WG Film Presents
A film by Joakim Demmer
Around the globe, there is a massive commercial rush for farmland – the new green gold. One of the most profitable new spots for farming is Ethiopia.
Hoping for export revenues, the Ethiopian government leases millions of hectares of allegedly unused land to foreign investors. But the dream of prosperity has a dark side - the most massive forced evictions in modern history, lost livelihoods of small farmers, harsh repression and a vicious spiral of violence. Contributing to this disaster are the EU, the World Bank and DFID, providing billions of dollars in development money.
Dead Donkeys Fear No Hyenas investigates these foreign land-investments and exposes their impact on people’s lives. In the pursuit of truth, we meet investors, development bureaucrats, persecuted journalists, struggling environmentalists and small farmers deprived of their land.
Dead Donkeys Fear No Hyenas was triggered by a seemingly trivial scene at the airport in Addis Ababa, six years back. Waiting for my flight late at night, I happened to see some tired workers at the tarmac who were loading food products on an airplane destined for Europe. At the same time, another team was busy unloading sacks with food aid from a second plane. It took some time to realize the real meaning of it – that this famine struck country, where millions are dependent on food aid, is actually exporting food to us.

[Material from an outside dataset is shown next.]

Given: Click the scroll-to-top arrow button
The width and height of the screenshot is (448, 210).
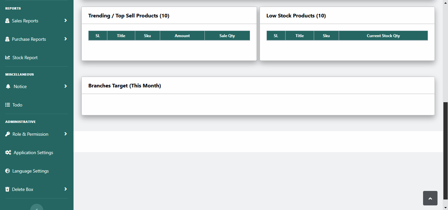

The bewilderment over this paradox would soon give way for something else – anger. Anger over the injustice, that hundreds of thousands of small farmers were robbed of the land that they and their ancestors had worked on for generations, just to see it be given away to foreign investors coming from the other side of the world. The unbearable injustice that all these people’s livelihoods were ruined, not only meaning that they are losing the possibility to feed their families, but also an irreversible loss of their culture and identity.
The anger also came over the ignorance, cynicism and sometimes pure stupidity of international societies like the EU, DFID, World Bank etc., whose intentions might mostly be good, but in this case, ends up
supporting a dictatorship and a disastrous development with our tax money, instead of helping the people.
There would also come a feeling of shame when I realized how much landgrabbing is connected to ourselves. The sugar in my coffee, the cotton in my t-shirt and even the flowers for my mother might very well come from stolen land. Our companies, banks and pension funds, they are all investing in land. In the complex world of globalization, the responsibility might be so much dispersed that it apparently dissolves. But nevertheless, there are always people paying the price and they are real.
Even if this project is very much a journey into the darkness, it has also been such an extreme privilege to meet so many great and courageous people in Ethiopia, South Sudan, Kenya and Cambodia. In spite of very often high risks, we always came across people who were willing to take part in the film or were willing to support it. Some have already paid a very high price. Their reason for doing so is solely the hope that their voices at least shall be heard and that one day there will be an end to the injustice.
This brings a big commitment to us as filmmakers, to spread their testimonies as much as possible, and my personal hope is that we will deserve their trust.